AIM OF THE TASK: Search the material below for the word "section". Copy every line where it is found.

--------

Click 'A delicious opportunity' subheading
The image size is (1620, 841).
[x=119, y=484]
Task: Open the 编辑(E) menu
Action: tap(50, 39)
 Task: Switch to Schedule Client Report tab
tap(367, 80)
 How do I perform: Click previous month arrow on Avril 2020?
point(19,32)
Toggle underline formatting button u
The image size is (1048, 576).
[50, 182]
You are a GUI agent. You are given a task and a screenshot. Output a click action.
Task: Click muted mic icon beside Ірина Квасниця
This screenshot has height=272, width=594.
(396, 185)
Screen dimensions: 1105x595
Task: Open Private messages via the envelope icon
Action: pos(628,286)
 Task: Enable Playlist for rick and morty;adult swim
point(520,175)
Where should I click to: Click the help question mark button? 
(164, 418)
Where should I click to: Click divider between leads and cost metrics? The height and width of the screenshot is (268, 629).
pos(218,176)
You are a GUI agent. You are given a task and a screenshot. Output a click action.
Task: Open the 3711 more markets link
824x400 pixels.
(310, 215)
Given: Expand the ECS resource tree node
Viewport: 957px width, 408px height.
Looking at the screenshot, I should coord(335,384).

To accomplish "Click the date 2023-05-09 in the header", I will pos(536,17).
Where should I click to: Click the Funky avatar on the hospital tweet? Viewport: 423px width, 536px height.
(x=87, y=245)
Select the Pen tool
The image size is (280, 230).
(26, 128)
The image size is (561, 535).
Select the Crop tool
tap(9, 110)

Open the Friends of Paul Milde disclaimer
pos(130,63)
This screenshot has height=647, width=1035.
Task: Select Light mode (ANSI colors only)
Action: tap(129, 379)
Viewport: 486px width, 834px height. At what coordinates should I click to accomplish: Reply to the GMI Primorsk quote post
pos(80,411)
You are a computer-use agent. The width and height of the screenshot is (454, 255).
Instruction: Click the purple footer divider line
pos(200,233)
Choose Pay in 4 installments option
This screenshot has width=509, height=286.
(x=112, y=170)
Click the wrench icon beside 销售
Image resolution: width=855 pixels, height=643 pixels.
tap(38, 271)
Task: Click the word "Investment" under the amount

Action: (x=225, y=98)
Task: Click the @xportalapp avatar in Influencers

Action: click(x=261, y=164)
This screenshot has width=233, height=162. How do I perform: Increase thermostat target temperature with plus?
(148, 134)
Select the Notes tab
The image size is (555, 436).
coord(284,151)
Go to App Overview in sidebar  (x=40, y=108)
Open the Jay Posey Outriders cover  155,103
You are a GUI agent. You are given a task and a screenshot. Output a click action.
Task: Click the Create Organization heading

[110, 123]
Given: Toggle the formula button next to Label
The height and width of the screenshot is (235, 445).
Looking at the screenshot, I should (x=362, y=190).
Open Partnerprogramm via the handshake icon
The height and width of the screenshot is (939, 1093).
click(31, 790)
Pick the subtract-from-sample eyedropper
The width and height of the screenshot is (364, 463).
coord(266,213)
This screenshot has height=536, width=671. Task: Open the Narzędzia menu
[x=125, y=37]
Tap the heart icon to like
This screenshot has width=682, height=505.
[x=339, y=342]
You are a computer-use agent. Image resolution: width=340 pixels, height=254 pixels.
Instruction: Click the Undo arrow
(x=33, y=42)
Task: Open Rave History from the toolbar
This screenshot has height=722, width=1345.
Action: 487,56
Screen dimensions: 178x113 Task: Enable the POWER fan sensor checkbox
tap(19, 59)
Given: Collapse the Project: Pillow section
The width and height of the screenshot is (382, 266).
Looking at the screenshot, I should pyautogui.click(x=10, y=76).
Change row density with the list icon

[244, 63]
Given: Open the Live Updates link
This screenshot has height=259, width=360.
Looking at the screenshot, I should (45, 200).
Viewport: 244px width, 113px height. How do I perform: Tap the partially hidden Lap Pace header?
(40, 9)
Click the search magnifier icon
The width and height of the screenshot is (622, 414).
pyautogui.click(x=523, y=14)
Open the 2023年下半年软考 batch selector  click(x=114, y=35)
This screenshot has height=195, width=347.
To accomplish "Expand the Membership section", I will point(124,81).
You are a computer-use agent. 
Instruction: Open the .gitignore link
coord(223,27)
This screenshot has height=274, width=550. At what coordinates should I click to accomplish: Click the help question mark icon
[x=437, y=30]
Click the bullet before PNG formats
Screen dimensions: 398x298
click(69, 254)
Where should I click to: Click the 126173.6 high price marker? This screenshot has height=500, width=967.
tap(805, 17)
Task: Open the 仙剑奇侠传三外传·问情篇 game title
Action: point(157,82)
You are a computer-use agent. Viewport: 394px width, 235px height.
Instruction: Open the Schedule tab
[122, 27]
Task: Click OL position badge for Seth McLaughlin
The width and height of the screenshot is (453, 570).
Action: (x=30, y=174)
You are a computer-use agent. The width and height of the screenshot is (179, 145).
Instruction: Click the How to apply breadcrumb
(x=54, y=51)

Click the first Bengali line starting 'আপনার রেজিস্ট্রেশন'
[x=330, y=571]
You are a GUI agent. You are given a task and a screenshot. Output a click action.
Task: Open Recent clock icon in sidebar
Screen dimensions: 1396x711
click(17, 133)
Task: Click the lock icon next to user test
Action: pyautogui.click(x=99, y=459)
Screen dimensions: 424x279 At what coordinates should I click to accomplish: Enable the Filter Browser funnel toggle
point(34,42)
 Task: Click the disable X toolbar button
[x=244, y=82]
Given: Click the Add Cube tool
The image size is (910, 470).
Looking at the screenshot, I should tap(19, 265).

--------

RESPONSE BOX:
Given: Collapse the Project: Pillow section
To accomplish "Expand the Membership section", I will point(124,81).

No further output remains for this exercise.